Page extract ▸
The medical device market has been in the spotlight ever since coronavirus tightened its grip across the world last year as the demand for critical supplies like ventilators and PPE shot up. Though healthcare agencies channelized their resources for pandemic care, companies like Procept BioRobotics Corporation that mostly provide non-COVID-related supplies also witnessed high demand.
$100 Mln IPO
The Redwood City-headquartered company, which is specialized in surgical systems for the treatment of prostate disease, last week filed for an initial public offering of up to $100 million. It revealed plans to list in the Nasdaq Global Market under the ticker symbol PRCT but is yet to disclose the number of shares being offered. The lead underwriters in the offering are Bank of America Securities and Goldman Sachs.
So far, the healthcare firm has raised around $337 million through private placements, with the latest being a funding round of $85 million. By the end of the first half, there was a total installed base of 124 AquaBeam Robotic Systems, Procept’s lead product designed to treat benign prostatic hyperplasia, a condition characterized by the enlargement of the prostate.
For the first six months of 2020, Procept reported a multi-fold increase in revenues to $15.7 million supported by strong system sales and rental income. Interestingly, the topline number is twice that of the revenue generated in the whole of 2020. Meanwhile, net loss widened to $27.4 million from $25.7 million in the corresponding period of last year, hurt by a sharp increase in operating costs.
The bottom line is expected to remain under pressure in the near term as the company would incur additional costs when it becomes a public entity. High investments in research & development and marketing would also weigh on margins, while the growth initiatives might hit roadblocks due to the pandemic-related disruption.

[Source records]
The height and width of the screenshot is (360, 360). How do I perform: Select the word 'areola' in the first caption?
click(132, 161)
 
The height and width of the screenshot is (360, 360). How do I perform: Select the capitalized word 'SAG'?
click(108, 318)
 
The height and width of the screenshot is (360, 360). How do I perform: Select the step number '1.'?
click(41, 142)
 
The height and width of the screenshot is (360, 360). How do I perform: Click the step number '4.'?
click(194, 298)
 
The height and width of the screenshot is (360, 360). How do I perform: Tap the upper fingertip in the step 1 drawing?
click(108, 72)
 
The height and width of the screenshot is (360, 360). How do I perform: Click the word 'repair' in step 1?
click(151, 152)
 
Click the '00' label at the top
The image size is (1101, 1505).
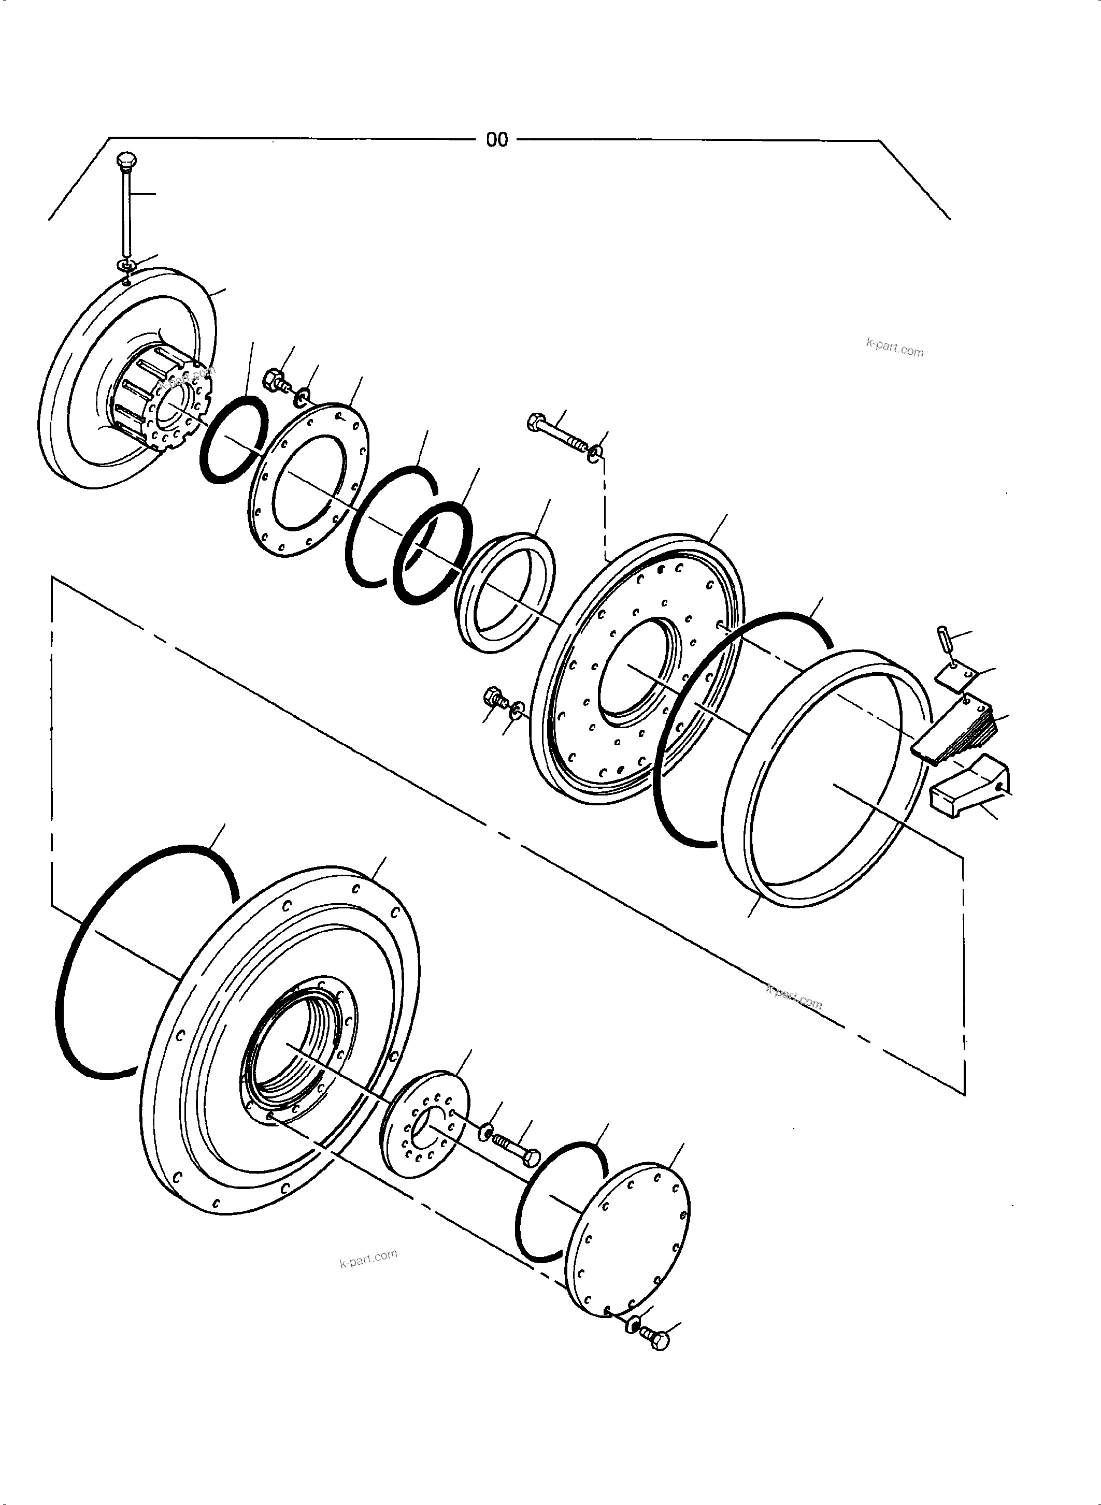(496, 140)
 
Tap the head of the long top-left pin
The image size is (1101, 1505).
(125, 160)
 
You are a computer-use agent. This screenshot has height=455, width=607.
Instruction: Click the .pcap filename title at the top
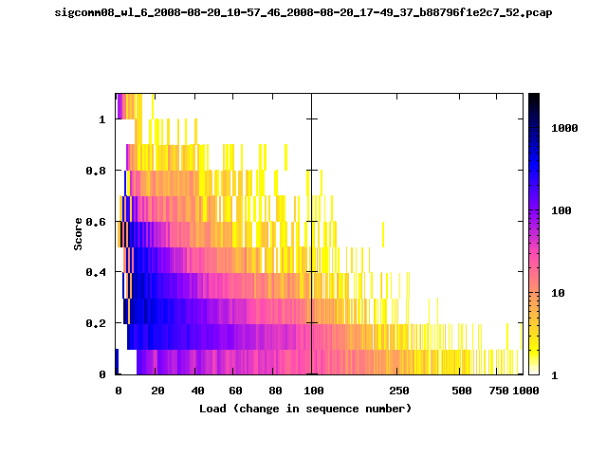304,12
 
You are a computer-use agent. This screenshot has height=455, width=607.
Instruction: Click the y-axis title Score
78,234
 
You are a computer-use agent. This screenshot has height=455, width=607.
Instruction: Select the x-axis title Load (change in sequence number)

List of tasks ▸
1. Answer these questions using the Procept IPO text:
(a) Under what ticker symbol does the company plan to list?
(b) How much has the company raised so far through private placements?
(c) How many AquaBeam Robotic Systems made up the installed base by the end of the first half?
2. Repeat the part of the Procept IPO text starting with "For the first" and going on through "the pandemic-related disruption.".
The items are separate material, unrelated to the Procept IPO text.

Responses by item number ▸
1.
(a) PRCT
(b) Around $337 million
(c) 124

2.
For the first six months of 2020, Procept reported a multi-fold increase in revenues to $15.7 million supported by strong system sales and rental income. Interestingly, the topline number is twice that of the revenue generated in the whole of 2020. Meanwhile, net loss widened to $27.4 million from $25.7 million in the corresponding period of last year, hurt by a sharp increase in operating costs.
The bottom line is expected to remain under pressure in the near term as the company would incur additional costs when it becomes a public entity. High investments in research & development and marketing would also weigh on margins, while the growth initiatives might hit roadblocks due to the pandemic-related disruption.